In Reply: I appreciate the interest of Drs. Hawkins and Catalano in my paper and their suggestion for further reading. In turn, I would urge them to read Karl Popper's Conjectures and Refutations (1). The first chapter discusses the limitations of theories that have such broad explanatory power that they can explain nearly everything that happens in the fields to which they refer. Popper observes that it is easy to obtain empirical observations that verify one's theory but that a good scientific theory is one that has survived genuine tests aimed at refuting it.
I am not at all surprised that Drs. Hawkins and Catalano can point to data that verify their belief that their intervention program works. Recent evaluations of their Seattle Social Development Project (SSDP) do indeed indicate that the program has some positive effects. However, the preponderance of evidence reported in these studies shows no difference in criminal behavior and substance use between persons who received the intervention and those in the comparison group (2). I take this as refutation of the hypothesis that the SSDP has long-term effects on these behaviors. I would be interested to know what Drs. Hawkins and Catalano would count as a genuine critical test of their intervention—that is, exactly what empirical evidence would it take for them to give up the idea that the SSDP is effective?

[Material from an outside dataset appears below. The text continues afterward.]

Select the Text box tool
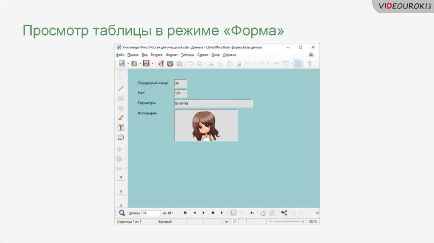This screenshot has width=434, height=243. coord(121,127)
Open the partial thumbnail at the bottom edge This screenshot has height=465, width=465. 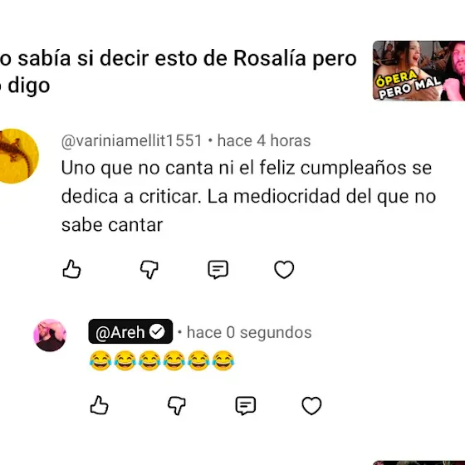tap(419, 463)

As for Drs. Hawkins and Catalano's contention that risky behaviors covary and have a common developmental path, empirical evidence certainly exists to support this view. However, there is also evidence that such behaviors cluster into more than a single underlying factor. Indeed, Drs. Hawkins and Catalano conclude one of their own investigations in this area by stating that "the results of this study suggest that the 'common factor' thesis in which different types of problem behaviors are hypothesized to reflect a single underlying proneness to deviance does not hold for preadolescent youths" (3). Like many other researchers, I would argue that the population of "at risk" youths is composed of various subgroups, among these being "generalists" and "specialists." If this is the case, it would help explain why universal interventions that assume a homogeneous target population with a common causal pathway have such limited effects.